# Raw records

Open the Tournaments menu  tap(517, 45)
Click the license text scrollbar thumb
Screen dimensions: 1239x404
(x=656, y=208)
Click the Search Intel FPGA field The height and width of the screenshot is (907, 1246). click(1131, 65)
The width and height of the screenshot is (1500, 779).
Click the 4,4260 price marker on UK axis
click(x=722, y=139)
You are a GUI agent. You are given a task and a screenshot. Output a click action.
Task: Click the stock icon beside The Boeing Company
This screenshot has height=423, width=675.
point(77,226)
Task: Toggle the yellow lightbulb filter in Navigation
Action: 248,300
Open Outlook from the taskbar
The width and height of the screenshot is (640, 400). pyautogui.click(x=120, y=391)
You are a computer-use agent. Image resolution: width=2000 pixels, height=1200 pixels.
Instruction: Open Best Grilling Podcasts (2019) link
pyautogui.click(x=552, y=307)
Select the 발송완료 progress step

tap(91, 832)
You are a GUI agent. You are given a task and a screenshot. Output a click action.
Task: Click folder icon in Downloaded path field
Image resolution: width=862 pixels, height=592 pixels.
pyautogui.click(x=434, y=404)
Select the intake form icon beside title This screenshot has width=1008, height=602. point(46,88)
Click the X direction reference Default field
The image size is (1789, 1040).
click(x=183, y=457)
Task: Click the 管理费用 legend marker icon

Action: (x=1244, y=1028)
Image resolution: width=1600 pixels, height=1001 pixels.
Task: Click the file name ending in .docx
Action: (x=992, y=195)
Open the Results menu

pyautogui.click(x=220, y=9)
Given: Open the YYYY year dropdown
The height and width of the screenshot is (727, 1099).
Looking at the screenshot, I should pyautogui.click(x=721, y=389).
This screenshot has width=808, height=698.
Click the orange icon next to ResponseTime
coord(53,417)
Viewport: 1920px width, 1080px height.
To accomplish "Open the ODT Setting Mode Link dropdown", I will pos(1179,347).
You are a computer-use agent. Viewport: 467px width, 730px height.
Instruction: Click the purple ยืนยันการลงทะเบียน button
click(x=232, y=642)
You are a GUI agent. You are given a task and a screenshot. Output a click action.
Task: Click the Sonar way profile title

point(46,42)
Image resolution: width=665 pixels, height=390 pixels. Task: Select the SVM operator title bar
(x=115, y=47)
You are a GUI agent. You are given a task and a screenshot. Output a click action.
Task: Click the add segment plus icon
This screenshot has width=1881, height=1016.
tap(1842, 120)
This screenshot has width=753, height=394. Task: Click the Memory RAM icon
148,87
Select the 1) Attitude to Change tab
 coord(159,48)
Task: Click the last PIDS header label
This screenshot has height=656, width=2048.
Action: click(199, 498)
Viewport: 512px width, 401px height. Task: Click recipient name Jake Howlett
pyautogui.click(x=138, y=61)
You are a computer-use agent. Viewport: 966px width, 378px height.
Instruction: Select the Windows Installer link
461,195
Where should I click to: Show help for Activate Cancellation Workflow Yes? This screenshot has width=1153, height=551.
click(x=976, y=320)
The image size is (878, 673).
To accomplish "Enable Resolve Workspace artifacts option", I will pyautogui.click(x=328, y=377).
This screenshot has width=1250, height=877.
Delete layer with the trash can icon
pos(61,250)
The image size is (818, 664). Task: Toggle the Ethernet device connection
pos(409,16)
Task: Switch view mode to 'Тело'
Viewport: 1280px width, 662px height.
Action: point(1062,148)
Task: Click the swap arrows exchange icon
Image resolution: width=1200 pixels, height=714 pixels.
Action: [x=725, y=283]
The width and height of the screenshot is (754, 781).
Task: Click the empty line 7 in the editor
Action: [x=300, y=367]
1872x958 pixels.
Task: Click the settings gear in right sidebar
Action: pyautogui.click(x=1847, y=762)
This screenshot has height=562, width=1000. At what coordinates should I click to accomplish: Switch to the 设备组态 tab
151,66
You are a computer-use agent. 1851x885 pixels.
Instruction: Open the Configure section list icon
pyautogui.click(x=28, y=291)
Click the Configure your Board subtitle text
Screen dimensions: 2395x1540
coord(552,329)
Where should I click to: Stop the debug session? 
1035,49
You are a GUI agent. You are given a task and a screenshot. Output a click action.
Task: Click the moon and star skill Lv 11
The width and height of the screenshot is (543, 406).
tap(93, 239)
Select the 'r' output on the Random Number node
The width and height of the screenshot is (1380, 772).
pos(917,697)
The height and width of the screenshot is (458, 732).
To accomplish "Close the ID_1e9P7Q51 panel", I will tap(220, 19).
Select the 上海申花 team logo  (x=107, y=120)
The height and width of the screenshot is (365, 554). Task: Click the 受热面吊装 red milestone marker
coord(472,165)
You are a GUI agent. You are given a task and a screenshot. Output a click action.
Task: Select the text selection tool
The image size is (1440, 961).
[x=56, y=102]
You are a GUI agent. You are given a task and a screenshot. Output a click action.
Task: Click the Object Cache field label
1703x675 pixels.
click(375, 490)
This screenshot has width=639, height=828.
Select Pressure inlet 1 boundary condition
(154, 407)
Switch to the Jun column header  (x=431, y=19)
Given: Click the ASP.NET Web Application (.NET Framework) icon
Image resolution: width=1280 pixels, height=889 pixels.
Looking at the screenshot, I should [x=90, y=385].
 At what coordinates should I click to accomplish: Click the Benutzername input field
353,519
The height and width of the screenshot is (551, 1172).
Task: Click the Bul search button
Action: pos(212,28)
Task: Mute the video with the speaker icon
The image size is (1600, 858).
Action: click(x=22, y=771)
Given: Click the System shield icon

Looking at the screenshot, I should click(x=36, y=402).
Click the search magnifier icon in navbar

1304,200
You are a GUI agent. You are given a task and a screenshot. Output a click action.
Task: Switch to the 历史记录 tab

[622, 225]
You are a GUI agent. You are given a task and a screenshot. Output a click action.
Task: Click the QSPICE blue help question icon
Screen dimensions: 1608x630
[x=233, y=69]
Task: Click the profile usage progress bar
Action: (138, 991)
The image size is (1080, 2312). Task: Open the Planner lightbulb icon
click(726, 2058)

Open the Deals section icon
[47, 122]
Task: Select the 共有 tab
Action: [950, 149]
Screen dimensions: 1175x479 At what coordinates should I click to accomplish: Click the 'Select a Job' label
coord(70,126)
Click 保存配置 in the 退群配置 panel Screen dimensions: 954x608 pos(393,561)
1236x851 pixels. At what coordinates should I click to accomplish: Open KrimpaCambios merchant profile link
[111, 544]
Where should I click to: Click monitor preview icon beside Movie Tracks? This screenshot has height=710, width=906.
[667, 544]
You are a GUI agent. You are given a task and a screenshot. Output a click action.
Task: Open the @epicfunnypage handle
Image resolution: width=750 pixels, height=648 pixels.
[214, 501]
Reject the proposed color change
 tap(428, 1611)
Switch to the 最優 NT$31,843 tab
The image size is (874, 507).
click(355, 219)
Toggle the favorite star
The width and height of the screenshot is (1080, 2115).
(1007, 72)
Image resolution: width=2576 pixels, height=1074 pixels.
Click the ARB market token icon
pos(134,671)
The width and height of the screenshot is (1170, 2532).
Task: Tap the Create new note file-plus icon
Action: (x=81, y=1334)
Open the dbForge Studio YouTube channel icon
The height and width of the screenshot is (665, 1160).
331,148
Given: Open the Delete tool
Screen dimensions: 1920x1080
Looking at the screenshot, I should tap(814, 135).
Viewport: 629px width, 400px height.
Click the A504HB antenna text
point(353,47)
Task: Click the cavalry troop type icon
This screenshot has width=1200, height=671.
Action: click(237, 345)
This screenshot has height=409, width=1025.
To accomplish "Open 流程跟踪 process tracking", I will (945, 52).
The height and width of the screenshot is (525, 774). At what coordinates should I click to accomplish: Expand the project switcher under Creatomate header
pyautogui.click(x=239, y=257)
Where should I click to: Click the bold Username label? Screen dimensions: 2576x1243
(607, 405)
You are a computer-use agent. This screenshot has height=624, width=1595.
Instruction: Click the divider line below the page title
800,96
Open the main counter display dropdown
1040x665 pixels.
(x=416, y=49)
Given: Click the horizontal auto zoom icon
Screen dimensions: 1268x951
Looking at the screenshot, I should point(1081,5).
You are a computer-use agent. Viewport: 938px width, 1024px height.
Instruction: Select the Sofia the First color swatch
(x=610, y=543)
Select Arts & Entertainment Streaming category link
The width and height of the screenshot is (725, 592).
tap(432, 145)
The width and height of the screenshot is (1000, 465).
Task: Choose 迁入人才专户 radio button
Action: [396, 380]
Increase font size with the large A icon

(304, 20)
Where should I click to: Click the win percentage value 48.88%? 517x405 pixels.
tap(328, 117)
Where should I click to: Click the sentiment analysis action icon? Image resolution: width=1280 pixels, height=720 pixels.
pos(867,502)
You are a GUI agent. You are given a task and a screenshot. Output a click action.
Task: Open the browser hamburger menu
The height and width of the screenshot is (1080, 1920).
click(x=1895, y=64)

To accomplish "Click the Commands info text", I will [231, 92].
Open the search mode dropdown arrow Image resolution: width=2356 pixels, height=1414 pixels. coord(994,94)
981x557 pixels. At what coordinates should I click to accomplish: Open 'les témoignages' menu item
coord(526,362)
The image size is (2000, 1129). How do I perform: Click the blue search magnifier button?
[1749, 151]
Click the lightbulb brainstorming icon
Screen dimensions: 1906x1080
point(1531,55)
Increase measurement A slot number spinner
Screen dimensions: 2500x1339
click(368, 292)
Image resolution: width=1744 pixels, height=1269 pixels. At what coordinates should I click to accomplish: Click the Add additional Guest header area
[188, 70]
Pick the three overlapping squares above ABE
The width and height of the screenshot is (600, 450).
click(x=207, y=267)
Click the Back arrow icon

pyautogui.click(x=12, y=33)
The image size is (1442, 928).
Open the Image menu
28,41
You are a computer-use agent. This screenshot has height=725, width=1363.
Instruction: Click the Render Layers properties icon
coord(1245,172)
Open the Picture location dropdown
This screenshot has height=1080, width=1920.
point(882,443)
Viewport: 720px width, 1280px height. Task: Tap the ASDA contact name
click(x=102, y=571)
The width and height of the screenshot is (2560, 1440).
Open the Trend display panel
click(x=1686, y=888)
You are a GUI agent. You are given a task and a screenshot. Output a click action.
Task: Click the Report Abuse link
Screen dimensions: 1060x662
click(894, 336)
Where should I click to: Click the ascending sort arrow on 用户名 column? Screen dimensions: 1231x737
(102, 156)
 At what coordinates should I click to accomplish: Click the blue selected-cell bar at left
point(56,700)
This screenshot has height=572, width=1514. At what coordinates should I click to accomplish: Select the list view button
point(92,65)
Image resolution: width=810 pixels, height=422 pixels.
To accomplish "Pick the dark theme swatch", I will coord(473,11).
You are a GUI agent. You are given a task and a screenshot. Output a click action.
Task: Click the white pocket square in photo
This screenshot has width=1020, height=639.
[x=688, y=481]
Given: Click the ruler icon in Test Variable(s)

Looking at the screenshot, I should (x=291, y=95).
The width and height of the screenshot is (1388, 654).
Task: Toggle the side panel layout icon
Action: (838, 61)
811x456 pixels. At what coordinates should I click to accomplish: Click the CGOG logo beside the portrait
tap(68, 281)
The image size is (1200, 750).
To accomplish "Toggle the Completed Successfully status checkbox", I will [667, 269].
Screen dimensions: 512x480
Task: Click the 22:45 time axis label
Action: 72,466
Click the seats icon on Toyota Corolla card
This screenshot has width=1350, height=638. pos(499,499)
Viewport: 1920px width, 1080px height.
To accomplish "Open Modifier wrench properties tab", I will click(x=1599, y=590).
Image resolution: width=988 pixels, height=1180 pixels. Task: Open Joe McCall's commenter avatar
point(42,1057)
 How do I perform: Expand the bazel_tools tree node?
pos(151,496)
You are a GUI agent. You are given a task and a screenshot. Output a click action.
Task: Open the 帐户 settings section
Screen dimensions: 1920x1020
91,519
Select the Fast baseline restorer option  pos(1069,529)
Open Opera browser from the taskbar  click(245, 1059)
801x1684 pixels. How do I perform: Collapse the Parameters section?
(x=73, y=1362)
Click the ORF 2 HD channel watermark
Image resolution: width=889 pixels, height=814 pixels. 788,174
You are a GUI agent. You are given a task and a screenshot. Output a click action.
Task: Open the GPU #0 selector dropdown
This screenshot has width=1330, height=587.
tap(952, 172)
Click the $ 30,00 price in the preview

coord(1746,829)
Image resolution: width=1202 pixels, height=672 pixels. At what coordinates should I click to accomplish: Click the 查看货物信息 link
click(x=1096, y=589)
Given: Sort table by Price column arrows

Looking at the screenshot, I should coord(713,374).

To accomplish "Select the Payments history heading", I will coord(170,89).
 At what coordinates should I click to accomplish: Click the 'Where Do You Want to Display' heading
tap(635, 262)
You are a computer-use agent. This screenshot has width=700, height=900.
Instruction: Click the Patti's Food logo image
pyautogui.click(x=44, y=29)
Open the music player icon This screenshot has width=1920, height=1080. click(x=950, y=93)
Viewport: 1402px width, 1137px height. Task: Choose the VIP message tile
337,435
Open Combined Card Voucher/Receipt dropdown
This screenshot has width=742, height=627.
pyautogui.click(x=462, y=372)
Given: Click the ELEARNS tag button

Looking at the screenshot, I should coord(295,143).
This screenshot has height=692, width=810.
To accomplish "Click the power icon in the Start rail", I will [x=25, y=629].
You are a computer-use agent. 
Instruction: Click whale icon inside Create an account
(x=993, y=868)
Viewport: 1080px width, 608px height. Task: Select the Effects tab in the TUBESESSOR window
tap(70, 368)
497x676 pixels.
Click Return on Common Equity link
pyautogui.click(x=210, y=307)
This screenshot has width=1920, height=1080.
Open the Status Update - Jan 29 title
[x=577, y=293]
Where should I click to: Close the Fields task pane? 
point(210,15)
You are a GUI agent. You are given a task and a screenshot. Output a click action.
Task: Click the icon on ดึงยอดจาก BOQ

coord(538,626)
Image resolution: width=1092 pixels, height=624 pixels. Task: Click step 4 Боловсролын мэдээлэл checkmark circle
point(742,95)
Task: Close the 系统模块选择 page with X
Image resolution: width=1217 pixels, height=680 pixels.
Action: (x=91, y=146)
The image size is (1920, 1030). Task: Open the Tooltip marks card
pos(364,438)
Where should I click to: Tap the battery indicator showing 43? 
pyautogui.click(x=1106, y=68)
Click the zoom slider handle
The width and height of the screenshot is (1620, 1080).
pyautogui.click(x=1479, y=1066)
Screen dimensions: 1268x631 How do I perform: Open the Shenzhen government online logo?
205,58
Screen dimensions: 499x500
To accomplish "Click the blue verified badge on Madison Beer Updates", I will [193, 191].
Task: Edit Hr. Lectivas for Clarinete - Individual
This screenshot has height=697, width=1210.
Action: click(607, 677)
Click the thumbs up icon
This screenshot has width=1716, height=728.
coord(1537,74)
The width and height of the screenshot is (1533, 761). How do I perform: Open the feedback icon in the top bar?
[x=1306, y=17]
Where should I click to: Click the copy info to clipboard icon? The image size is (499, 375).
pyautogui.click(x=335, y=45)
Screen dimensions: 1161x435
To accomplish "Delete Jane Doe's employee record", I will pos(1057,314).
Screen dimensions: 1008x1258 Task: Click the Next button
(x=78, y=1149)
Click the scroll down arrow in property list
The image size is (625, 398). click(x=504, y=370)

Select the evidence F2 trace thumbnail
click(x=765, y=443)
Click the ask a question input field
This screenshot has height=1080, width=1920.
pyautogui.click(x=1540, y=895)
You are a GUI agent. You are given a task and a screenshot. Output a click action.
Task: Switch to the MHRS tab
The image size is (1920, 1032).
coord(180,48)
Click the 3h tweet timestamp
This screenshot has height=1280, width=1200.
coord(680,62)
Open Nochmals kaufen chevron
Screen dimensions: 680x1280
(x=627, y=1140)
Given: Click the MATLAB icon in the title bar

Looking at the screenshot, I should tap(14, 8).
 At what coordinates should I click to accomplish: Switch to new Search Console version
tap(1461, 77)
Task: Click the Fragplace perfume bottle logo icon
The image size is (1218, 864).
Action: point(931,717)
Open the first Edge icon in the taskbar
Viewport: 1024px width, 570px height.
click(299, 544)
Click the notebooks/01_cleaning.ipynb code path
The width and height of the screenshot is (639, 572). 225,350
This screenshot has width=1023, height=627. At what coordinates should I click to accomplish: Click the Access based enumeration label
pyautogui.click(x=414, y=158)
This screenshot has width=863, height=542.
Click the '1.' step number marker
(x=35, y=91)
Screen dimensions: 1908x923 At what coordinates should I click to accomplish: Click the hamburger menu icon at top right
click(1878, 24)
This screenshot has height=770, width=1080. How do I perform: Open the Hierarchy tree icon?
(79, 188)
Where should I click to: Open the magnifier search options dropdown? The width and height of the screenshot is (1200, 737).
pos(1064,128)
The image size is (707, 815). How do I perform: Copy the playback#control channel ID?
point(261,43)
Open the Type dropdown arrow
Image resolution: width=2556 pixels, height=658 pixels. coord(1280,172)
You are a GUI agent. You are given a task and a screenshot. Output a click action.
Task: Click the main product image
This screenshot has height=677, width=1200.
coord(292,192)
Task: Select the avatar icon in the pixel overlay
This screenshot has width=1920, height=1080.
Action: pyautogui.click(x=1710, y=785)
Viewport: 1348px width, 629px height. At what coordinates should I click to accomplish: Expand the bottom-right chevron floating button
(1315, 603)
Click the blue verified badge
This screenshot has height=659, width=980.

# The exercise
Rewrite the rows from the line containing "Where should I click to: Click the bold" through the line containing "(x=416, y=49)", with "dropdown" replaced by "menu" and everything else unchanged. Give only those lines.

# Exercise output
Where should I click to: Click the bold Username label? Screen dimensions: 2576x1243
(607, 405)
You are a computer-use agent. This screenshot has height=624, width=1595.
Instruction: Click the divider line below the page title
800,96
Open the main counter display menu
1040x665 pixels.
(x=416, y=49)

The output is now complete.